A source familiar with the matter told BleepingComputer that no TSA information systems were compromised as part of this breach. Additionally, the federal agency has issued an Industry Security Awareness message to all aircraft carriers to review their systems and take immediate action to ensure their files are protected.
In a statement shared with BleepingComputer, a CommuteAir spokesperson said:
“CommuteAir was notified by a member of the security research community who identified a misconfigured development server. The researcher accessed files uploaded to the server in July 2022 that included outdated 2019 versions of the federal no-fly and selectee lists that contained certain individuals’ names and dates of birth. The lists were used for testing our software-based compliance process for implementing federally-mandated security requirements. Additionally, through the server, the researcher accessed a database containing personal identifiable information of CommuteAir employees. CommuteAir immediately took the affected server offline and started an investigation to determine the extent of data access. To date, our investigation indicates that no customer data was exposed. CommuteAir has reported the data exposure to the Cybersecurity and Infrastructure Security Agency, and also notified its employees.”
BleepingComputer has approached the FBI for comment.

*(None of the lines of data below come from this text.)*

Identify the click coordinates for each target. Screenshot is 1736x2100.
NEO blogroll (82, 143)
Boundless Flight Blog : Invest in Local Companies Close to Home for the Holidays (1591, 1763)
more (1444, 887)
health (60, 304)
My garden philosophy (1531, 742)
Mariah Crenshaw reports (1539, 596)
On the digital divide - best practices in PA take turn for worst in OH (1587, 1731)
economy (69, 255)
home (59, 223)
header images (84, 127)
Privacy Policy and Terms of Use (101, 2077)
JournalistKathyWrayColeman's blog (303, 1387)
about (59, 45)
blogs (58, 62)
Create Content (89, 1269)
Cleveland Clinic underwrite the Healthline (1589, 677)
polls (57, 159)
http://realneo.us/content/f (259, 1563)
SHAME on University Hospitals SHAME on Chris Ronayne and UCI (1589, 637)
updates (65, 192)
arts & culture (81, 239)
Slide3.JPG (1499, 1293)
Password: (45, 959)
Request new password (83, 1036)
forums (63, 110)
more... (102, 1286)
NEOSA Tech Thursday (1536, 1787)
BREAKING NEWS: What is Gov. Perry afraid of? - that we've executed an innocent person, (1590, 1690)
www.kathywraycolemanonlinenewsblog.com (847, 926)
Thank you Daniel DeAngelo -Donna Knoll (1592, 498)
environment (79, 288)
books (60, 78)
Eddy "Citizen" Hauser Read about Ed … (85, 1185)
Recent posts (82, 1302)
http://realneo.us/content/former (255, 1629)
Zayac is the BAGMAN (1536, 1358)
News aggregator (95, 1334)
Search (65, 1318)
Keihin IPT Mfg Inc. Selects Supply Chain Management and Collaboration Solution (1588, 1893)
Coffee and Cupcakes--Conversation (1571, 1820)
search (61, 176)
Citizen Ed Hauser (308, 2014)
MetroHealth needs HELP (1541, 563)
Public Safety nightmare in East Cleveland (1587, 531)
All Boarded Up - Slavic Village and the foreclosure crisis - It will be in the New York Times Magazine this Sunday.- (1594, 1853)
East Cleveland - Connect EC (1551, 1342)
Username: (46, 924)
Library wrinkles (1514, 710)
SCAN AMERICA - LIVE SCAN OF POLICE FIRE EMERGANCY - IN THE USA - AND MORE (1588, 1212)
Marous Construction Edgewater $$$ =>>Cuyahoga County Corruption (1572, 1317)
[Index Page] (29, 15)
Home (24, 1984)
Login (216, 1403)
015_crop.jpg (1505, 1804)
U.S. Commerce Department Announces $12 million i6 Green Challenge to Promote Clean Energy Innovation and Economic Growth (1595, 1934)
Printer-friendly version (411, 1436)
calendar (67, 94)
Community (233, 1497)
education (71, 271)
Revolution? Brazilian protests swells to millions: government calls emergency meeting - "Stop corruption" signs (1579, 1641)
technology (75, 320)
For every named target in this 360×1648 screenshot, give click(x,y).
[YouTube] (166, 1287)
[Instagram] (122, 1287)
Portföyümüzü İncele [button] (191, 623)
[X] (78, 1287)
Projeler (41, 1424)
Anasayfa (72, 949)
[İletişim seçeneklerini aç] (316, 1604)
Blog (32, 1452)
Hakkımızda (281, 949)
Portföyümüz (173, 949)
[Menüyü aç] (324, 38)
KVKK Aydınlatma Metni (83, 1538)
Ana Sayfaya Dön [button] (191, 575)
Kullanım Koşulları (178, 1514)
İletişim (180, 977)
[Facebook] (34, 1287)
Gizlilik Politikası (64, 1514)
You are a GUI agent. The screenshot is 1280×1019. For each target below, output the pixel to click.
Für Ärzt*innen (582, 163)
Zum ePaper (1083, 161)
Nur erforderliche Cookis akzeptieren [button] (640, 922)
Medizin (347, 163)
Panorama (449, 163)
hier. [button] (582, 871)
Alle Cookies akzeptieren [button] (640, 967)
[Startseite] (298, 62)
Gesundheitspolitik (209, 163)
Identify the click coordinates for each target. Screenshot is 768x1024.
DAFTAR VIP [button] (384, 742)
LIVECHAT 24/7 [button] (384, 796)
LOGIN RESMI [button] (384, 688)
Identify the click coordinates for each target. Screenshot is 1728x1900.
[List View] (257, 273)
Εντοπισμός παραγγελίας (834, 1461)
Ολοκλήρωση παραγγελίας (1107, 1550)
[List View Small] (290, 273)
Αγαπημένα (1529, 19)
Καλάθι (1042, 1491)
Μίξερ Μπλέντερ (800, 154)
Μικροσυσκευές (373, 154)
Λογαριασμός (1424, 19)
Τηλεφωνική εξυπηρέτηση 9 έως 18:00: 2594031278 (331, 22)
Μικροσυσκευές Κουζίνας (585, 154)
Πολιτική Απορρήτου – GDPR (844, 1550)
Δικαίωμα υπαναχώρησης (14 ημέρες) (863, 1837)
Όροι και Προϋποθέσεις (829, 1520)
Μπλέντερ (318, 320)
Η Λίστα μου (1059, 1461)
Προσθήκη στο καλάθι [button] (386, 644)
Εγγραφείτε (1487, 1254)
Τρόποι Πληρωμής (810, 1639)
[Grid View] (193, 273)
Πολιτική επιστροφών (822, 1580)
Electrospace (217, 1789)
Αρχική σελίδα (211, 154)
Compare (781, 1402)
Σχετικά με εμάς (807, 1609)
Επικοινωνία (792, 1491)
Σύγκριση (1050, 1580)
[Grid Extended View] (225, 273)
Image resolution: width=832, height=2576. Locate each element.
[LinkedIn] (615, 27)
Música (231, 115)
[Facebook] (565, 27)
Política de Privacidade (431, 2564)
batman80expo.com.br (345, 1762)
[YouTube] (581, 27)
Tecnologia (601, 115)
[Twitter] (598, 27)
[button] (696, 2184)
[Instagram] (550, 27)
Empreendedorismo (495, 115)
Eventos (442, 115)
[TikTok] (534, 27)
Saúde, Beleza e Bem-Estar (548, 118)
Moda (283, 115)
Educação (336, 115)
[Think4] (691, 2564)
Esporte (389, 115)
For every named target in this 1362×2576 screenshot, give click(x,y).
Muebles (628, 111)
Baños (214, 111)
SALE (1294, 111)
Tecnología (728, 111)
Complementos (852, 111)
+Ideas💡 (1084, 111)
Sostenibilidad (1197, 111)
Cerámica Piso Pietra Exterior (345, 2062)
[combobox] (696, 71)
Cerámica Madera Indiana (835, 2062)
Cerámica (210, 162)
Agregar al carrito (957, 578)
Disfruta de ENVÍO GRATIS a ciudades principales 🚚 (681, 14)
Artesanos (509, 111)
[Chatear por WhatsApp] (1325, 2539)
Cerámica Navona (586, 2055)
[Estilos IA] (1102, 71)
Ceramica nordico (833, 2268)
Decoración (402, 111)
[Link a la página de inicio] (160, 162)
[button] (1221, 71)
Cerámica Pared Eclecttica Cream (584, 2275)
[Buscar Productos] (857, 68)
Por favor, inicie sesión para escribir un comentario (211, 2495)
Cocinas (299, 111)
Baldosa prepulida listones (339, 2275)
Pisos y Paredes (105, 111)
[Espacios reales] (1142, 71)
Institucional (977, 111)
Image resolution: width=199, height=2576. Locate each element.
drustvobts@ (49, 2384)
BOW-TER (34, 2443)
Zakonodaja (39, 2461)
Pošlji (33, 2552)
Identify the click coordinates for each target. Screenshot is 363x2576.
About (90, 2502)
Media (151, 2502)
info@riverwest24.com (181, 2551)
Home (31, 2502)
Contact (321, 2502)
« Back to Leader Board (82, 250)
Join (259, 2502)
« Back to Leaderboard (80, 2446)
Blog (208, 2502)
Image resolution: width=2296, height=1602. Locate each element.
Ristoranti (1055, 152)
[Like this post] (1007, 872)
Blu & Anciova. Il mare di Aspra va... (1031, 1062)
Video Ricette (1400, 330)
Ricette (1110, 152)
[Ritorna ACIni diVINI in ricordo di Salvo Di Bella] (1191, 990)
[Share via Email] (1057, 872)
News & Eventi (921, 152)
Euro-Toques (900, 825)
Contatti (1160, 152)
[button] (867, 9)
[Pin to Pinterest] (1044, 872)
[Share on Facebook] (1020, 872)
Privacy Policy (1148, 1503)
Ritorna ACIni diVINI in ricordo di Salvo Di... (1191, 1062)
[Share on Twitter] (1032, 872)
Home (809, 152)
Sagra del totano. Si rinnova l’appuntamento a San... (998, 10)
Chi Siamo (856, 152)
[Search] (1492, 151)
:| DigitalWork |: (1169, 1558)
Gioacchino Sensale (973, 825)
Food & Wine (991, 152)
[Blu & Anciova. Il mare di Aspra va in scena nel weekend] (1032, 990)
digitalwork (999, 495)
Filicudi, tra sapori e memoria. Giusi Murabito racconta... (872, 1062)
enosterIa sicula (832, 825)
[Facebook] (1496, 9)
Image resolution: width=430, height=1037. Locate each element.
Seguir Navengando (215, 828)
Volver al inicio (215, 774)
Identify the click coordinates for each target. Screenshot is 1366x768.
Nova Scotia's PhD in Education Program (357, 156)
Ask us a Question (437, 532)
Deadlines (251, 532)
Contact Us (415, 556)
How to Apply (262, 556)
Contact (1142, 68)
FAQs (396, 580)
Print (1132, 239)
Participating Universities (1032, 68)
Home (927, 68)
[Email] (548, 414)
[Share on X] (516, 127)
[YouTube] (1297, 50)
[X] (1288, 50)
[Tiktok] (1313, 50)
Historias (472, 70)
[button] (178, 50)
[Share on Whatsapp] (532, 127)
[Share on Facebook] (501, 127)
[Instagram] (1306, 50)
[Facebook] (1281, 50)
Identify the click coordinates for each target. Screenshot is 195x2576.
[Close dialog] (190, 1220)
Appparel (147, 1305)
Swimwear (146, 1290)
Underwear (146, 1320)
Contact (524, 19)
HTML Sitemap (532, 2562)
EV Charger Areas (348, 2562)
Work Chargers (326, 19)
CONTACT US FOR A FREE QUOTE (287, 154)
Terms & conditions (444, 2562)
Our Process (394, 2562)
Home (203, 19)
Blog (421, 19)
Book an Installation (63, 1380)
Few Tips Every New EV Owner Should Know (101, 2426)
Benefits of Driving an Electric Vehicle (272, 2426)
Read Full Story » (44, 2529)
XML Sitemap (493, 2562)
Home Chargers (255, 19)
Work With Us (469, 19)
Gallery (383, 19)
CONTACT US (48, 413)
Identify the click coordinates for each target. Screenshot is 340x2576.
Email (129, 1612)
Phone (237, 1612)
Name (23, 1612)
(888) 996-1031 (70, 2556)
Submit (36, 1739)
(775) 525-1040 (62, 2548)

An important point to note is, more than just a data leak discovery, the incident may now become a matter of national security, given the claims made by the hacker:
“Additionally, the hacker claimed they may have been able to exploit their access to the server to cancel or delay flights and even switch out crew members. If this were to be the case, the national security implications of this are alarming,” write the U.S. Homeland Security Committee Members in a letter dated January 26th:
The transport systems sector is among the 16 critical infrastructure sectors in the U.S., states the letter. “The notion that such a consequential database be left unsecure is a matter concerning cybersecurity, aviation security, as well as civil rights and liberties.”
The hacker, maia arson crimew, previously known by aliases deletescape, antiproprietary, and Tillie Kottmann, was earlier indicted by a U.S. grand jury over conspiracy, wire fraud, and aggravated identity theft charges (PDF).
The hacker was formerly involved in the Verkada hack, enabling her to gain unauthorized access to security cameras at Tesla, Cloudflare, and offices of various Verkada client organizations.